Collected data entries
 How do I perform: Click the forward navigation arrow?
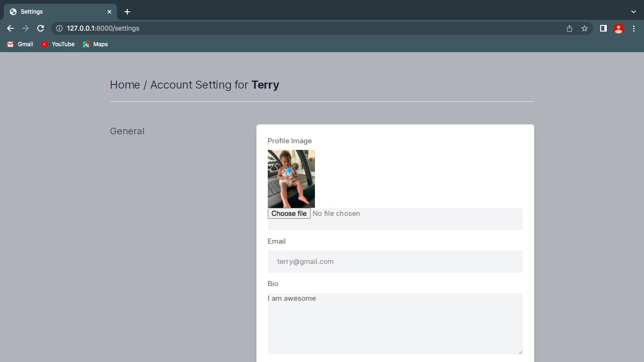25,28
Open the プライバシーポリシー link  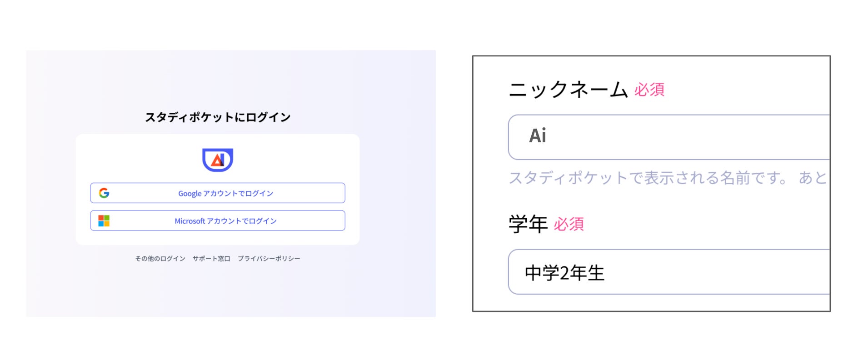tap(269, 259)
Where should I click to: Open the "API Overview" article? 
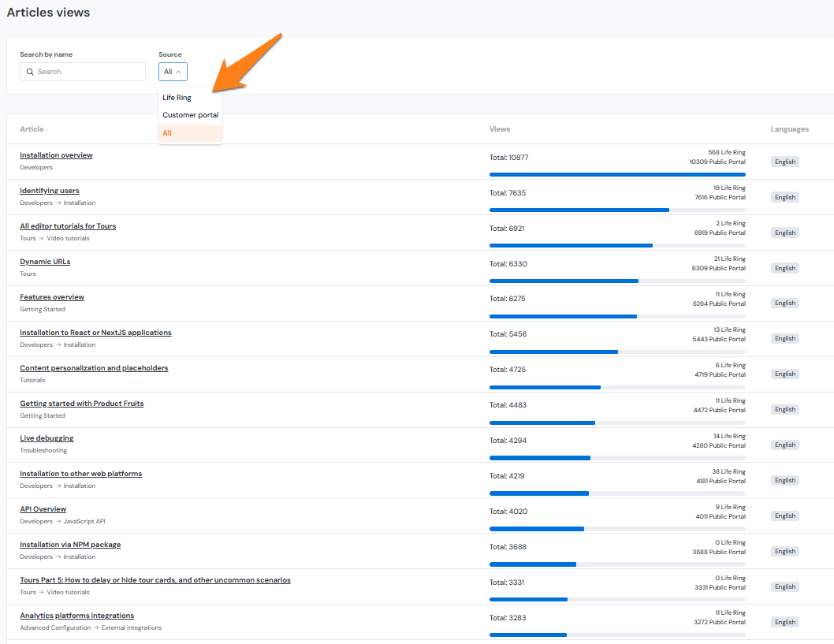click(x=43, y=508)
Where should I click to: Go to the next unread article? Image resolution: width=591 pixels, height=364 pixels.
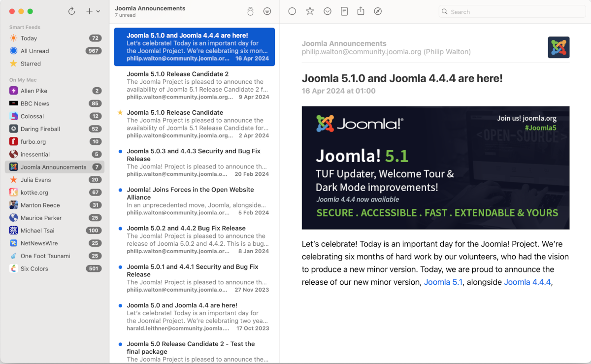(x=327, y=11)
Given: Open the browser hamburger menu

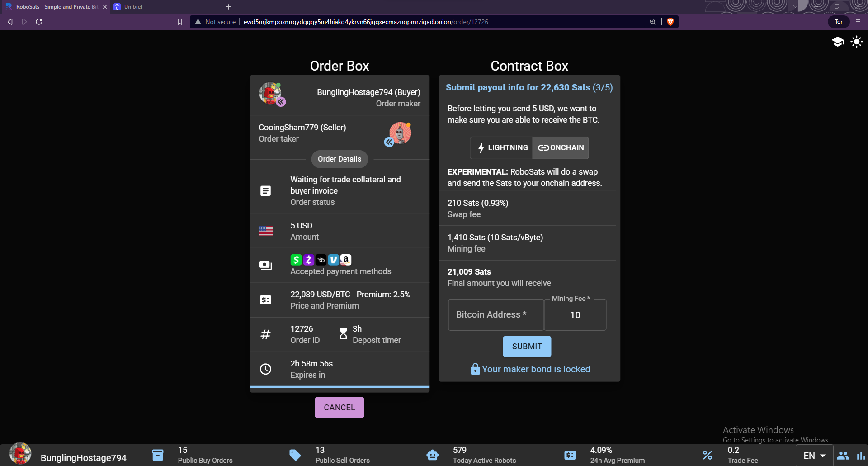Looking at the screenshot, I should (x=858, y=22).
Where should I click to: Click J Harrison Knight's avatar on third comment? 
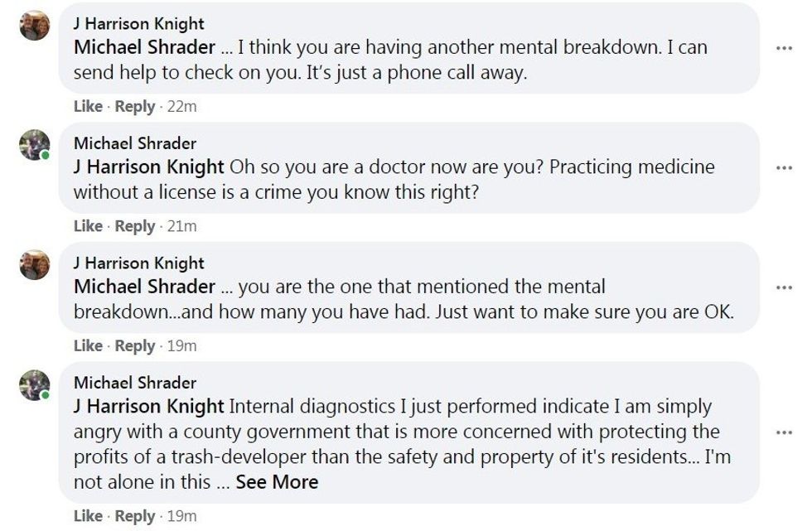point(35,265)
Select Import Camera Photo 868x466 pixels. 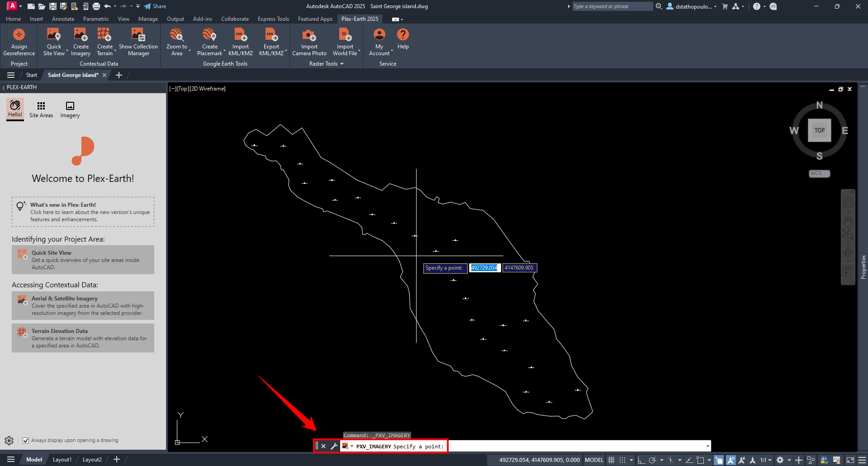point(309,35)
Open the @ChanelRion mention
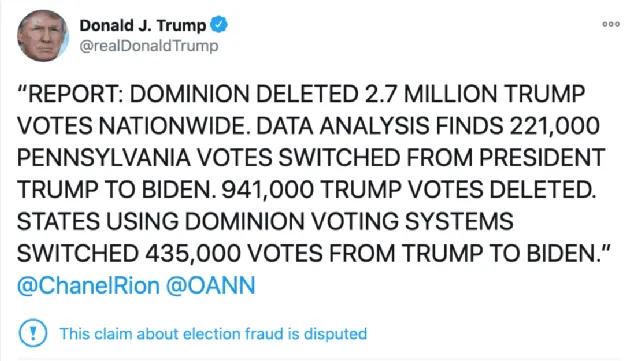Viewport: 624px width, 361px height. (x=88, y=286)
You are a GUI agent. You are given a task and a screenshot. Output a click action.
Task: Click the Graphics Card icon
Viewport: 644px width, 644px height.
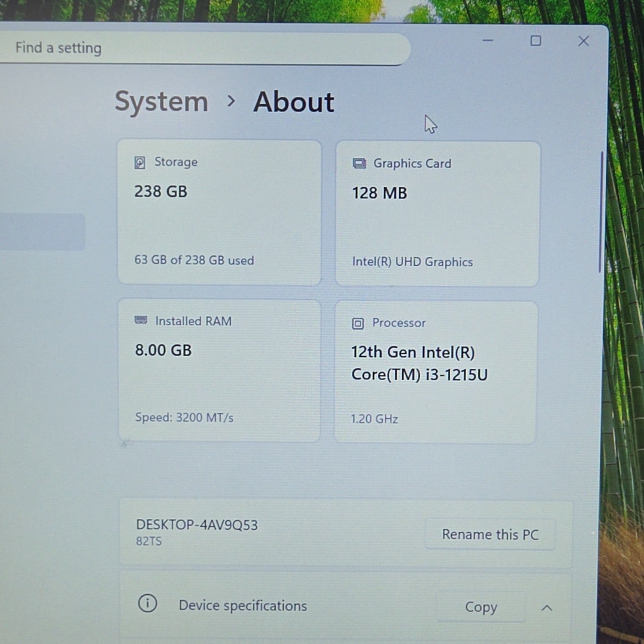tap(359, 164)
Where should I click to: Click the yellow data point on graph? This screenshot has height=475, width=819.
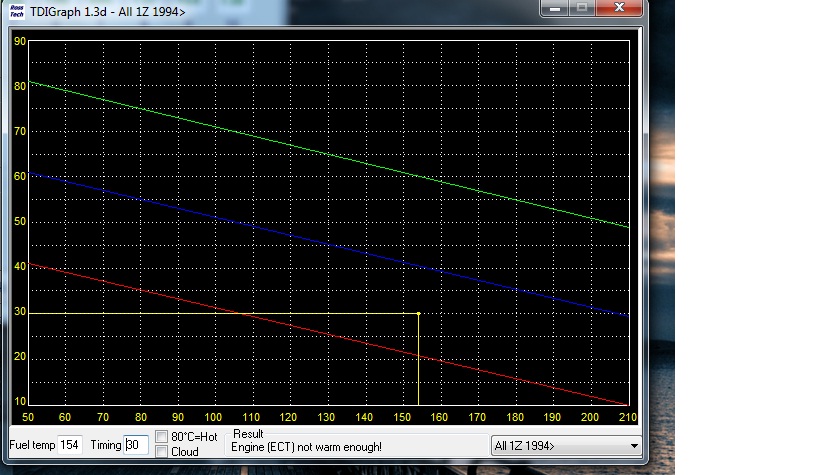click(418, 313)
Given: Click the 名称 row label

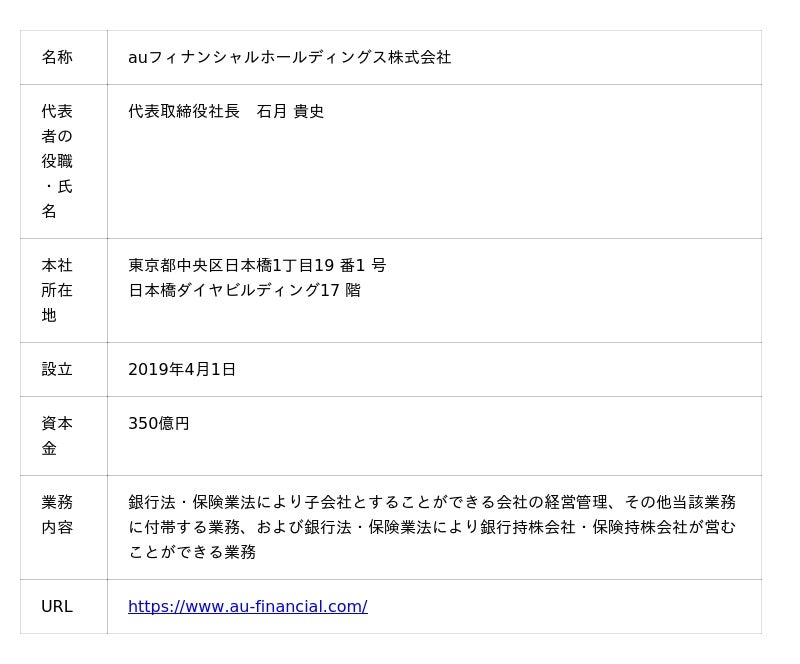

What you are asked to do
In the records above, find the line containing "Viewport: 644px width, 644px height.", then please restate it and each line after it word for word, pictures excluded.

Solution for this task
Viewport: 644px width, 644px height.
tap(359, 164)
Where should I click to: Click the yellow data point on graph? This screenshot has height=475, width=819.
click(418, 313)
Given: Click the 名称 row label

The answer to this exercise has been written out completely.